Records from a data source
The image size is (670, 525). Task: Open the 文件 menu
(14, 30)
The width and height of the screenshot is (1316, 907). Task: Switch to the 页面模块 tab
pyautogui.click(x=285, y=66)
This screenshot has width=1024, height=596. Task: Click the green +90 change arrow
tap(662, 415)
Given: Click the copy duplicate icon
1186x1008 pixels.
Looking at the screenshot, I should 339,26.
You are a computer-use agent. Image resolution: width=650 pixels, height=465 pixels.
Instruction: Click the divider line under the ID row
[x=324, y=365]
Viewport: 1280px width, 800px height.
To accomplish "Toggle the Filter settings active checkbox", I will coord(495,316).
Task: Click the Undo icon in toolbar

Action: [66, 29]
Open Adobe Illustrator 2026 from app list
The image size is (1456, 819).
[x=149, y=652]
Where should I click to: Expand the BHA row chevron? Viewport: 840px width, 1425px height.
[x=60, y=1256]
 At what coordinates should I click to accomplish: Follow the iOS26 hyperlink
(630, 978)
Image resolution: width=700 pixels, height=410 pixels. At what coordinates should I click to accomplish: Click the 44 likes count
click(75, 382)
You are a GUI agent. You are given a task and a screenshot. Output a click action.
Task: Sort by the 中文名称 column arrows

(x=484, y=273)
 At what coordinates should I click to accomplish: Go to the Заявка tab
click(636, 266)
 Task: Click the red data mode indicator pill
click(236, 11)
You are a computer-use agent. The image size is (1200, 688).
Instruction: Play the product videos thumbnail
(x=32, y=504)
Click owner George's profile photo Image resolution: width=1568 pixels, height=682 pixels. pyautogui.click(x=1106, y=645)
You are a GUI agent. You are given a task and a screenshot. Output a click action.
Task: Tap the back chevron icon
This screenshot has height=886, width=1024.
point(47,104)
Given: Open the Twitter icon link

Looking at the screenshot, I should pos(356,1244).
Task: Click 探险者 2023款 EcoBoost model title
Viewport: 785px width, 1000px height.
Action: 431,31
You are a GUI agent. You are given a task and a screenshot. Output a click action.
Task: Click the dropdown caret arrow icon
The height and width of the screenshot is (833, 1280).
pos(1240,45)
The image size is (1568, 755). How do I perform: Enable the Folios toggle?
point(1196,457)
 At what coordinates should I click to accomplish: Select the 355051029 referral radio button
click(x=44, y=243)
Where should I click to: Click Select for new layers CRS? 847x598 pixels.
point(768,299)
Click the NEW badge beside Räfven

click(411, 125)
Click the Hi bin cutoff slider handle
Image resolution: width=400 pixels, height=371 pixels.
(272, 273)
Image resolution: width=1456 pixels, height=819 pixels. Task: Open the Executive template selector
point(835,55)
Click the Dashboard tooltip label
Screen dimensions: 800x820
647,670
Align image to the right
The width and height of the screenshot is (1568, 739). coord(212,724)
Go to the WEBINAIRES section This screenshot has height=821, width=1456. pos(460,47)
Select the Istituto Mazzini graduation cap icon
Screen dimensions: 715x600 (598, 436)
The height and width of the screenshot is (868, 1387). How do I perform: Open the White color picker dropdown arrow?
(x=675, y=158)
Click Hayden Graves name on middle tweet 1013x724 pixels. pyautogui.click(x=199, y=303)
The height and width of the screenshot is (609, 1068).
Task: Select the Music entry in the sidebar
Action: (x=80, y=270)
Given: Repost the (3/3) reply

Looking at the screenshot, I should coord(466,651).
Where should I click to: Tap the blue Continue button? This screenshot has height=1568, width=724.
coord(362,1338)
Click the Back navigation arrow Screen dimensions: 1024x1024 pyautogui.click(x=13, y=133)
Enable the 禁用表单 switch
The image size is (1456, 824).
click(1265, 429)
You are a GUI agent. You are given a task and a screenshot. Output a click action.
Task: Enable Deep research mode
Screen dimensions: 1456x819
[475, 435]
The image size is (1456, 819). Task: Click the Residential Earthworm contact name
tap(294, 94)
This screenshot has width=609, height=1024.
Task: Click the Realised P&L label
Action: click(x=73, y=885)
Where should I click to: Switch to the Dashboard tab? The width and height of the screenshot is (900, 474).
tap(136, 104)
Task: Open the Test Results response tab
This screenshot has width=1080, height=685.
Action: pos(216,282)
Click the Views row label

● **Instructions for the task**
Rewrite all of the records above, replacing each occurrence of "GUI agent" with "interface agent" and keeping every other word unchanged.

● **Task answer**
The image size is (670, 525). Task: Open the 文件 menu
(14, 30)
The width and height of the screenshot is (1316, 907). Task: Switch to the 页面模块 tab
pyautogui.click(x=285, y=66)
This screenshot has width=1024, height=596. Task: Click the green +90 change arrow
tap(662, 415)
Given: Click the copy duplicate icon
1186x1008 pixels.
Looking at the screenshot, I should 339,26.
You are a computer-use agent. Image resolution: width=650 pixels, height=465 pixels.
Instruction: Click the divider line under the ID row
[x=324, y=365]
Viewport: 1280px width, 800px height.
To accomplish "Toggle the Filter settings active checkbox", I will coord(495,316).
Task: Click the Undo icon in toolbar

Action: [66, 29]
Open Adobe Illustrator 2026 from app list
The image size is (1456, 819).
[x=149, y=652]
Where should I click to: Expand the BHA row chevron? Viewport: 840px width, 1425px height.
[x=60, y=1256]
 At what coordinates should I click to accomplish: Follow the iOS26 hyperlink
(630, 978)
Image resolution: width=700 pixels, height=410 pixels. At what coordinates should I click to accomplish: Click the 44 likes count
click(75, 382)
You are a interface agent. You are given a task and a screenshot. Output a click action.
Task: Sort by the 中文名称 column arrows

(x=484, y=273)
 At what coordinates should I click to accomplish: Go to the Заявка tab
click(636, 266)
 Task: Click the red data mode indicator pill
click(236, 11)
You are a computer-use agent. The image size is (1200, 688).
Instruction: Play the product videos thumbnail
(x=32, y=504)
Click owner George's profile photo Image resolution: width=1568 pixels, height=682 pixels. pyautogui.click(x=1106, y=645)
You are a interface agent. You are given a task and a screenshot. Output a click action.
Task: Tap the back chevron icon
This screenshot has height=886, width=1024.
point(47,104)
Given: Open the Twitter icon link

Looking at the screenshot, I should pos(356,1244).
Task: Click 探险者 2023款 EcoBoost model title
Viewport: 785px width, 1000px height.
Action: 431,31
You are a interface agent. You are given a task and a screenshot. Output a click action.
Task: Click the dropdown caret arrow icon
The height and width of the screenshot is (833, 1280).
pos(1240,45)
The image size is (1568, 755). How do I perform: Enable the Folios toggle?
point(1196,457)
 At what coordinates should I click to accomplish: Select the 355051029 referral radio button
click(x=44, y=243)
Where should I click to: Click Select for new layers CRS? 847x598 pixels.
point(768,299)
Click the NEW badge beside Räfven

click(411, 125)
Click the Hi bin cutoff slider handle
Image resolution: width=400 pixels, height=371 pixels.
(272, 273)
Image resolution: width=1456 pixels, height=819 pixels. Task: Open the Executive template selector
point(835,55)
Click the Dashboard tooltip label
Screen dimensions: 800x820
647,670
Align image to the right
The width and height of the screenshot is (1568, 739). coord(212,724)
Go to the WEBINAIRES section This screenshot has height=821, width=1456. pos(460,47)
Select the Istituto Mazzini graduation cap icon
Screen dimensions: 715x600 (598, 436)
The height and width of the screenshot is (868, 1387). How do I perform: Open the White color picker dropdown arrow?
(x=675, y=158)
Click Hayden Graves name on middle tweet 1013x724 pixels. pyautogui.click(x=199, y=303)
The height and width of the screenshot is (609, 1068).
Task: Select the Music entry in the sidebar
Action: (x=80, y=270)
Given: Repost the (3/3) reply

Looking at the screenshot, I should coord(466,651).
Where should I click to: Tap the blue Continue button? This screenshot has height=1568, width=724.
coord(362,1338)
Click the Back navigation arrow Screen dimensions: 1024x1024 pyautogui.click(x=13, y=133)
Enable the 禁用表单 switch
The image size is (1456, 824).
click(1265, 429)
You are a interface agent. You are given a task and a screenshot. Output a click action.
Task: Enable Deep research mode
Screen dimensions: 1456x819
[475, 435]
The image size is (1456, 819). Task: Click the Residential Earthworm contact name
tap(294, 94)
This screenshot has width=609, height=1024.
Task: Click the Realised P&L label
Action: click(x=73, y=885)
Where should I click to: Switch to the Dashboard tab? The width and height of the screenshot is (900, 474).
tap(136, 104)
Task: Open the Test Results response tab
This screenshot has width=1080, height=685.
Action: pos(216,282)
Click the Views row label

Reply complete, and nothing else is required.